In an embodiment, the at least one first webbed layer and the at least one second webbed layer can comprise a webbed manifold 410, such as the webbed manifold 410 illustrated in FIG. 7. Webbed manifold 410 can include one or more of the features described above for the at least one first webbed layer and the at least one second webbed layer, as well as additional, fewer and/or different features. For example, webbed manifold 410 can include a first surface 705 having a first surface area and comprising a plurality of first openings, a second surface (not visible) opposing the first surface and comprising a plurality of second openings, and a web 701 comprising a webbed portion 703 of the first surface, a webbed portion (not visible) of the second surface, and a plurality of holes 702 extending between the plurality of first and second openings. In an embodiment, the first and second surfaces are identical and plate material extends from the webbed portion 703 of the first surface to the webbed portion of the second surface to form sidewalls that separate the holes 702. Each of the first and second openings, to which corresponding holes 702 extend, can include an associated cross-sectional area.

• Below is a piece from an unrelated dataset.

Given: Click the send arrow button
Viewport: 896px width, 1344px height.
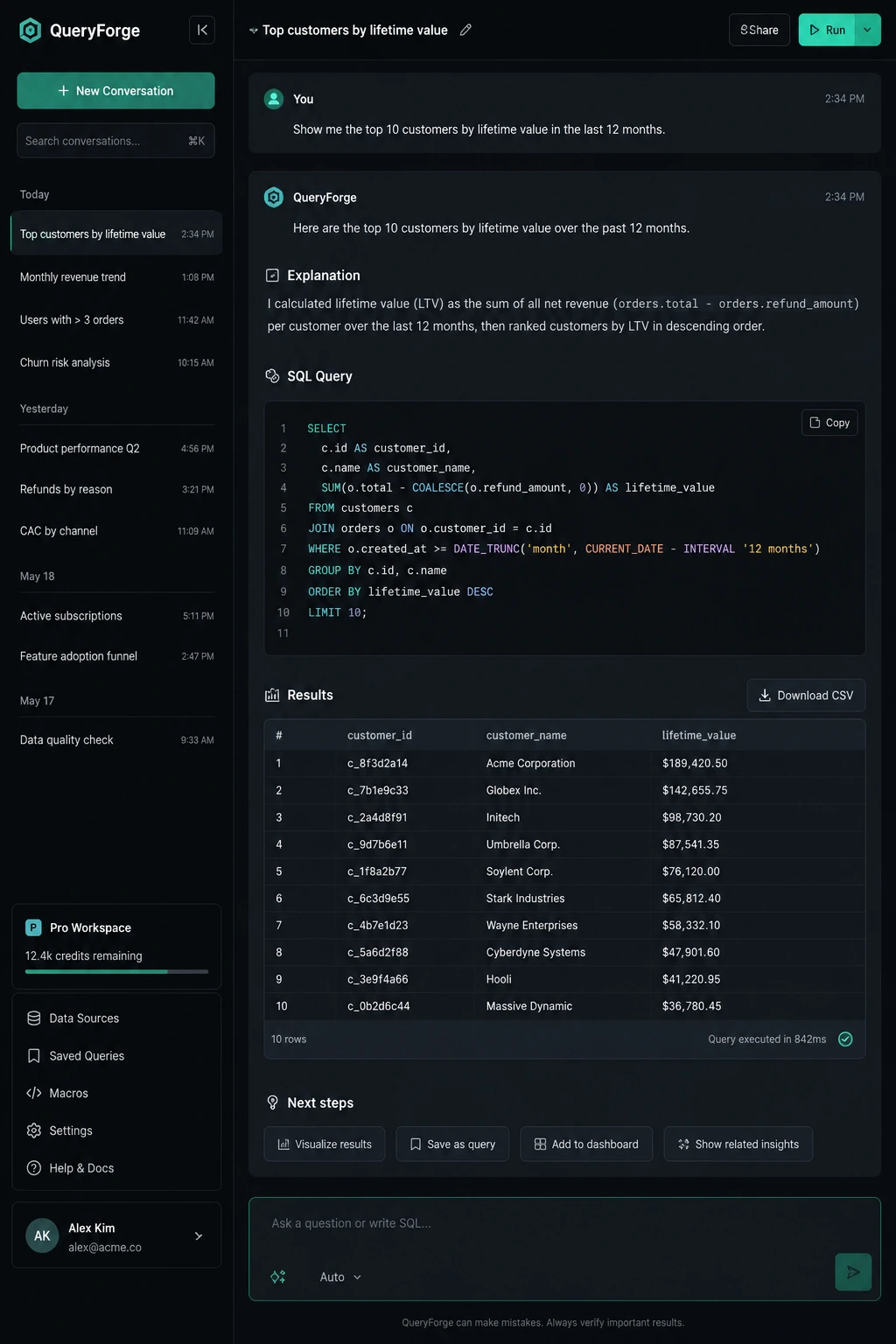Looking at the screenshot, I should point(853,1272).
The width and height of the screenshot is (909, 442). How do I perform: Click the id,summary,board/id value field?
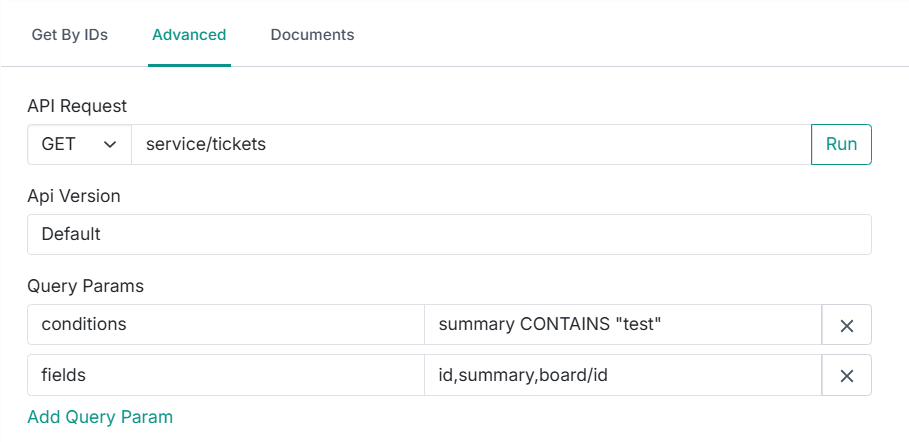(622, 375)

A sum of the cross-sectional areas of the plurality of first openings can include more than about 70% of the first surface area, and the web can include less than about 30% of the first surface area. Accordingly, adhesive can be added to the webbed portion 703 of the first surface (as well as webbed portion of the second surface which is not visible) on the webbed manifold plate 410 to adhesively bond the manifold plate to other layers/plates of the stack 400 as shown in FIG. 4, while preventing adhesive from obstructing ink flow holes 709 of the webbed separator.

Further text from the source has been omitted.